Rowan man paroled after serving murder sentence

Published 12:00 am Wednesday, December 2, 2009

By Shavonne Potts
spotts@salisburypost.com
A Rowan County man convicted of murder nearly 20 years ago has been released, says the N.C. Post Release Supervision and Parole Commission.
Ronald Sytoria Bush, 56, was convicted in 1990 in the stabbing death of Shelley Horn Hovis.
Commission Spokeswoman Patsy Joyner confirmed that Bush was paroled Aug. 15.
“He completed the MAP program,” she said.
The Mutual Agreement Parole Program is a scholastic and vocational program that includes a three-way agreement between the Parole Commission, the Division of Prisons and the offender.
Offenders who participate in the program must adhere to strict requirements.
According to Post reports at the time of the murder, Hovis and two other victims, Tandra Delores Woods and Allen Vinson Pruitt, were involved in an argument with Bush in a parking lot near South Clay Street.
Hovis was stabbed in the left shoulder and later died. Pruitt was stabbed in the back and was taken to a hospital where he underwent surgery and was released five days later. Woods suffered a minor stab wound to the hip.
Ronald Bush turned himself in nearly a week later to his brother, David Bush, who was a Rowan County Sheriff’s deputy at the time.
News accounts said David Bush picked his brother up at a hotel and escorted him to the police station.
The 1990 conviction was not Bush’s first brush with the law.

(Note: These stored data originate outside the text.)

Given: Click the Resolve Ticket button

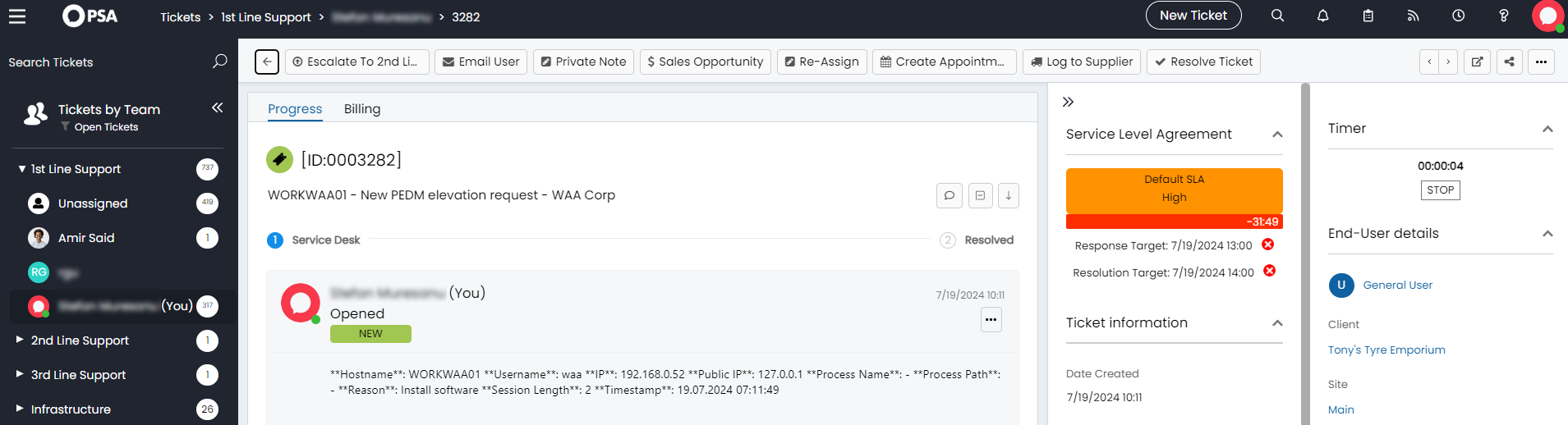Looking at the screenshot, I should (x=1203, y=62).
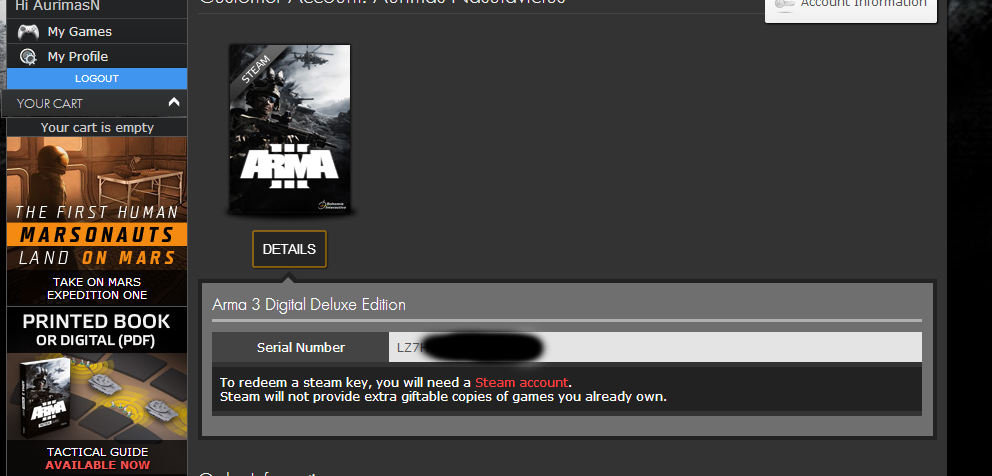This screenshot has height=476, width=992.
Task: Click the Take On Mars Expedition One text
Action: [x=97, y=289]
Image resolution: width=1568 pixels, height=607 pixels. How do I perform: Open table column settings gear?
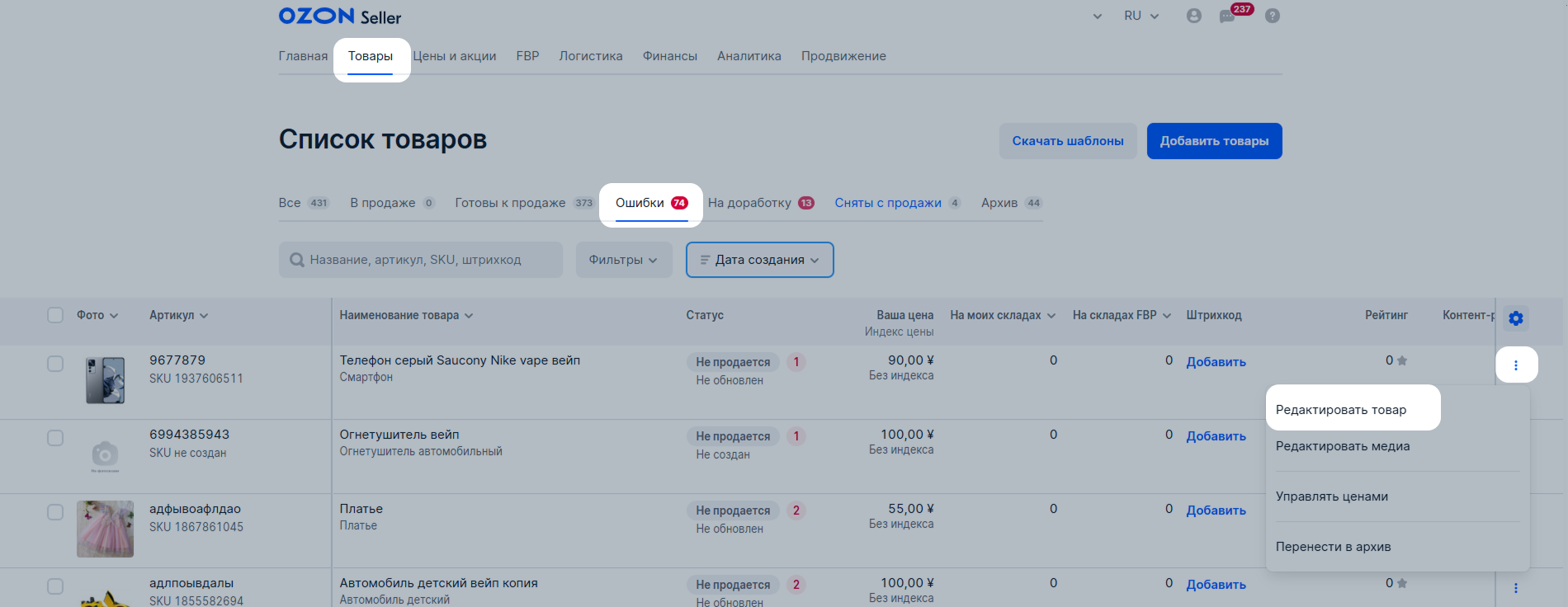coord(1515,318)
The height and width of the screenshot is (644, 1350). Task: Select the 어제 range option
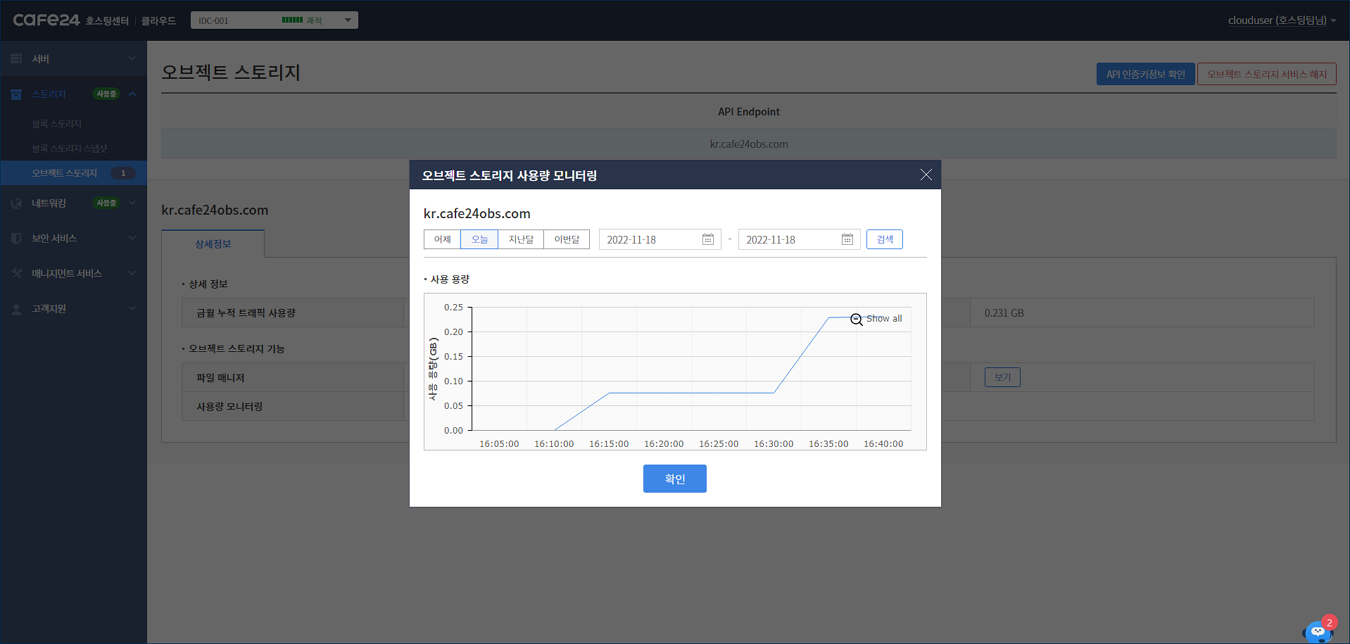[442, 240]
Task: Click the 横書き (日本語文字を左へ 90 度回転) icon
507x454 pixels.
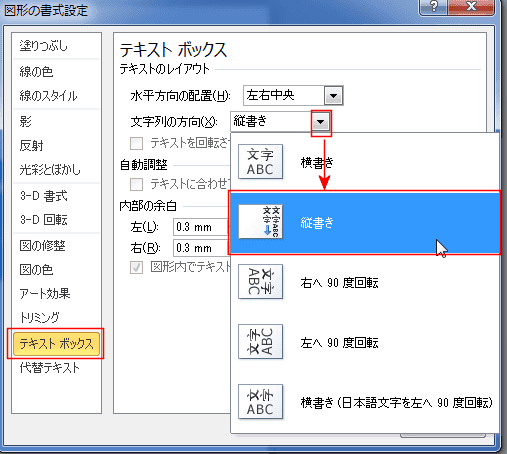Action: coord(260,402)
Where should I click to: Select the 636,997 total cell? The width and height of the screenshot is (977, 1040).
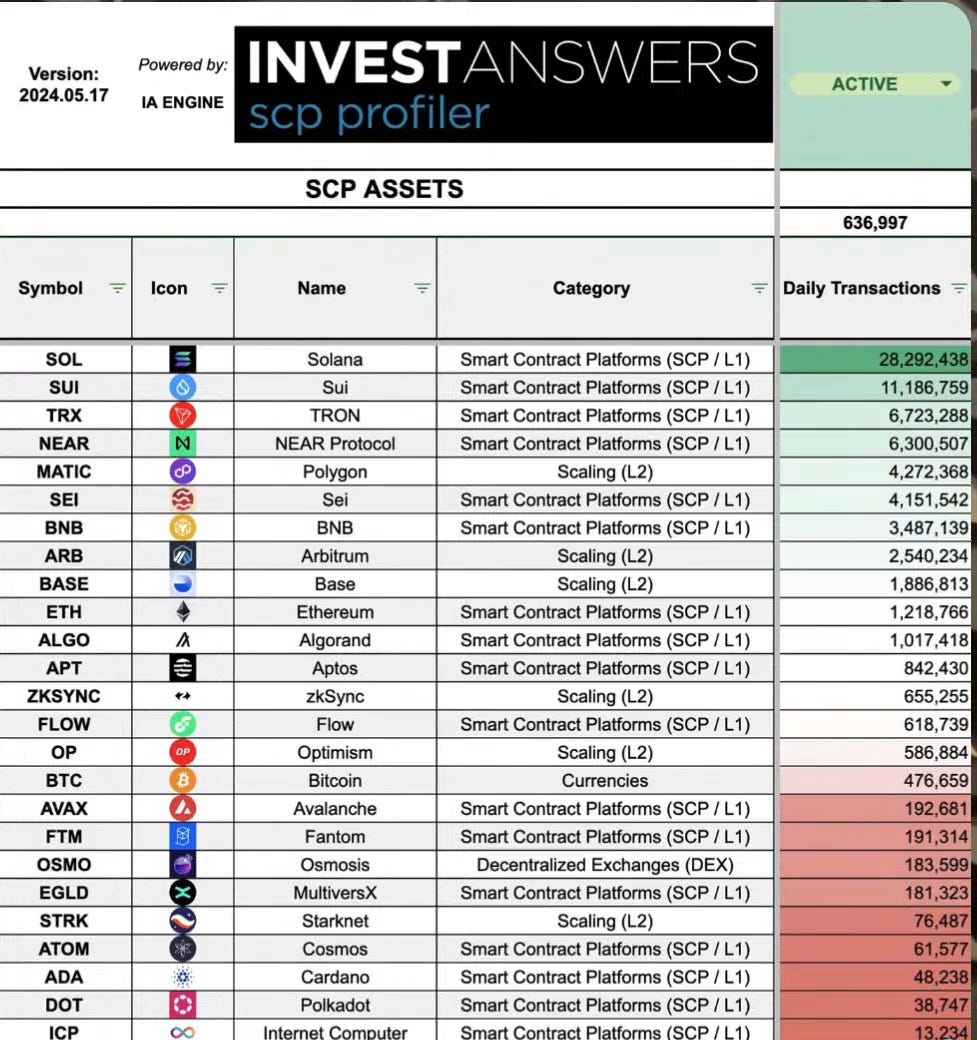[876, 223]
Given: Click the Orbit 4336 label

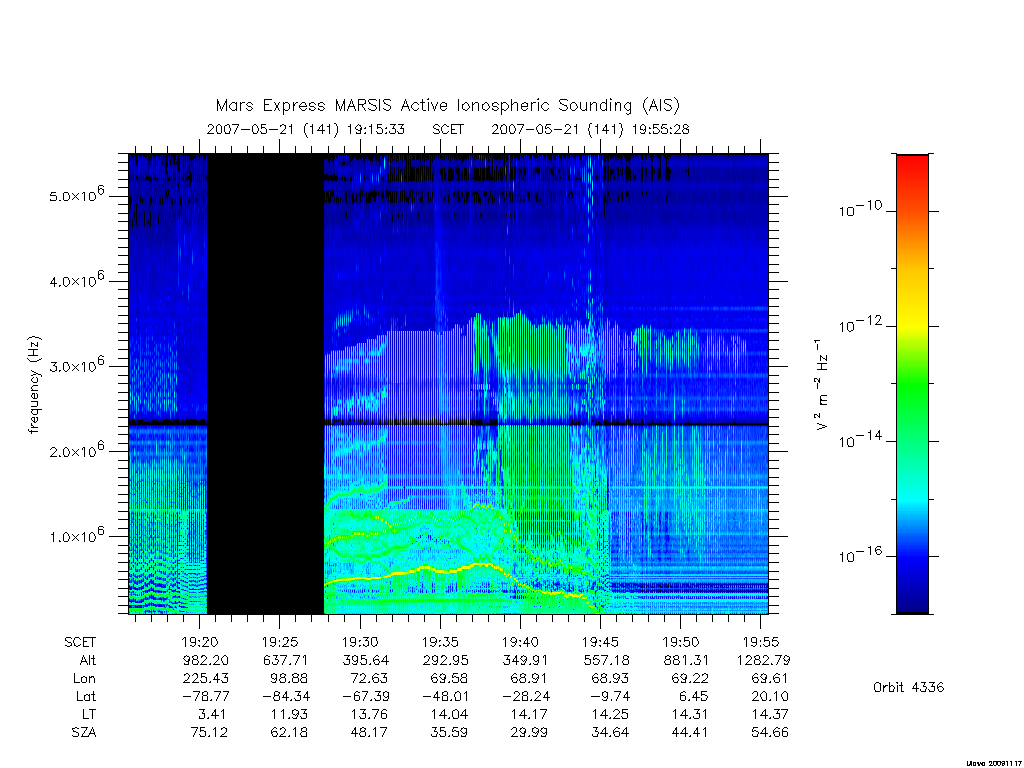Looking at the screenshot, I should (908, 687).
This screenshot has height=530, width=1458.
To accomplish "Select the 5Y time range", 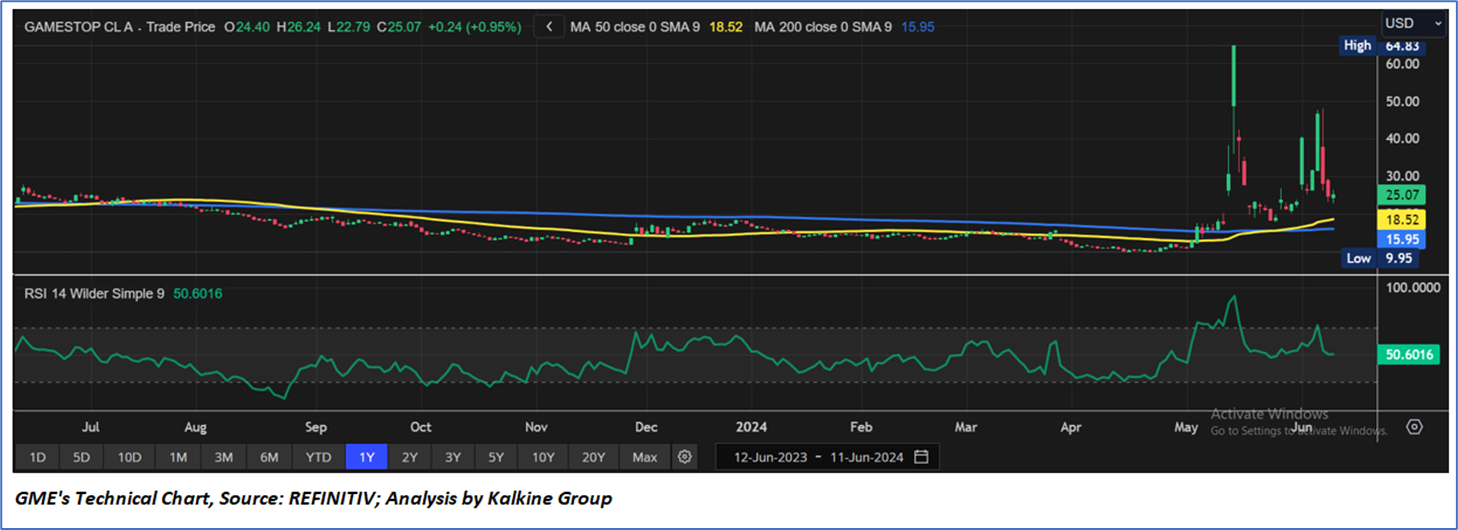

He pleaded guilty in 1973, along with two other men, in the murder of a 46-year-old taxi driver in Granite Quarry. In that incident, Robert Corriher was shot eight times during a robbery attempt.
Bush was released from jail after serving nine years of a 25- to 30-year prison sentence, according to the N.C. Department of Correction Web site.
Bush was 21 at the time of the shooting.
In his 1990 statements to police, Bush told investigators that he and his girlfriend, Kris McCain, went with Hovis, Woods, Pruitt and a juvenile to a liquor house on South Clay Street early one morning.
Bush claimed McCain knocked on the door of the house, but didn’t get an answer, so they all left. He told investigators an argument that something started an argument among the group and someone struck him on the head.
Bush said he and Hovis argued, calling each other profane names. Hovis, Bush said, insulted his mother, who had died in a wreck involving a car and train, along with his sister and niece, a few months before the stabbings.
Pruitt testified that Bush threatened to kill all of them.
Then Sgt. Mark Wilhelm testified during a hearing that Bush did not remember anything until he awoke later in the woods at Kelsey-Scott Park.
Nearly six months after the June stabbings, Bush pleaded guilty to second-degree murder.
The district attorney’s office reduced the charge from first-degree murder and dismissed a charge of assault with a deadly weapon with the intent to kill.
Hovis was a mother to three children. She was married to Richard Hovis.
The state’s current sentencing law eliminates parole for crimes committed after Oct. 1, 1994.
However, the Commission has the responsibility of paroling offenders who were sentenced under previous sentencing guidelines.